# Exercise details
Exact copies of all the entries are needed.
● ● ● ● ●
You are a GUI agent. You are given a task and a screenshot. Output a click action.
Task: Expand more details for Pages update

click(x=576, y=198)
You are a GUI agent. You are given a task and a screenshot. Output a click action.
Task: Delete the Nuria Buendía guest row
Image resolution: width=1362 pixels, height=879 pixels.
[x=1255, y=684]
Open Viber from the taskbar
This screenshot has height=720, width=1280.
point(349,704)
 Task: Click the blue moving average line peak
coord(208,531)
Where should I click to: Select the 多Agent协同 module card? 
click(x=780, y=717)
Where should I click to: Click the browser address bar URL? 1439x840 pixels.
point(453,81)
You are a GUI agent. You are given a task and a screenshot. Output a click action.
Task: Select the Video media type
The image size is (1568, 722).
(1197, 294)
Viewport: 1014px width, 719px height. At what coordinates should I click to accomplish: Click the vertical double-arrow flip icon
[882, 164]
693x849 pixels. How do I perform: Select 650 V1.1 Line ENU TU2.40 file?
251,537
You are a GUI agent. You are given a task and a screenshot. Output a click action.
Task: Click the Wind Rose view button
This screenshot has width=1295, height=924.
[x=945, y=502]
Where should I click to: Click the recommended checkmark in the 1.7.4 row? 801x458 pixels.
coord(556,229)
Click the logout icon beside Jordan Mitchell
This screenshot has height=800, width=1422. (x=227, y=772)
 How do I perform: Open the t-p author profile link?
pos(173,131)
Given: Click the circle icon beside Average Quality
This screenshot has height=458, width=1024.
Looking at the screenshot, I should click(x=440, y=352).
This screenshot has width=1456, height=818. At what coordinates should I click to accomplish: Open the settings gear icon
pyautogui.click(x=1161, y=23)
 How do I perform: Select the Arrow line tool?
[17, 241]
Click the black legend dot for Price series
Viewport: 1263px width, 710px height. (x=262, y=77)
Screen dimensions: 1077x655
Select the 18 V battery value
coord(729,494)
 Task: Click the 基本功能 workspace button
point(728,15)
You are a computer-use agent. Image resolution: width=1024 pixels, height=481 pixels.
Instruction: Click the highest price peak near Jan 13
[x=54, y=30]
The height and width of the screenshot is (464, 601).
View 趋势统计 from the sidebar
● ● ● ● ●
# Finished task
You are a GUI agent. You are given a task and a screenshot. Output a click action.
Task: Expand more details for Pages update

click(x=576, y=198)
You are a GUI agent. You are given a task and a screenshot. Output a click action.
Task: Delete the Nuria Buendía guest row
Image resolution: width=1362 pixels, height=879 pixels.
[x=1255, y=684]
Open Viber from the taskbar
This screenshot has height=720, width=1280.
point(349,704)
 Task: Click the blue moving average line peak
coord(208,531)
Where should I click to: Select the 多Agent协同 module card? 
click(x=780, y=717)
Where should I click to: Click the browser address bar URL? 1439x840 pixels.
point(453,81)
You are a GUI agent. You are given a task and a screenshot. Output a click action.
Task: Select the Video media type
The image size is (1568, 722).
(1197, 294)
Viewport: 1014px width, 719px height. At what coordinates should I click to accomplish: Click the vertical double-arrow flip icon
[882, 164]
693x849 pixels. How do I perform: Select 650 V1.1 Line ENU TU2.40 file?
251,537
You are a GUI agent. You are given a task and a screenshot. Output a click action.
Task: Click the Wind Rose view button
This screenshot has width=1295, height=924.
[x=945, y=502]
Where should I click to: Click the recommended checkmark in the 1.7.4 row? 801x458 pixels.
coord(556,229)
Click the logout icon beside Jordan Mitchell
This screenshot has height=800, width=1422. (x=227, y=772)
 How do I perform: Open the t-p author profile link?
pos(173,131)
Given: Click the circle icon beside Average Quality
This screenshot has height=458, width=1024.
Looking at the screenshot, I should click(x=440, y=352).
This screenshot has width=1456, height=818. At what coordinates should I click to accomplish: Open the settings gear icon
pyautogui.click(x=1161, y=23)
 How do I perform: Select the Arrow line tool?
[17, 241]
Click the black legend dot for Price series
Viewport: 1263px width, 710px height. (x=262, y=77)
Screen dimensions: 1077x655
Select the 18 V battery value
coord(729,494)
 Task: Click the 基本功能 workspace button
point(728,15)
You are a computer-use agent. Image resolution: width=1024 pixels, height=481 pixels.
Instruction: Click the highest price peak near Jan 13
[x=54, y=30]
The height and width of the screenshot is (464, 601).
View 趋势统计 from the sidebar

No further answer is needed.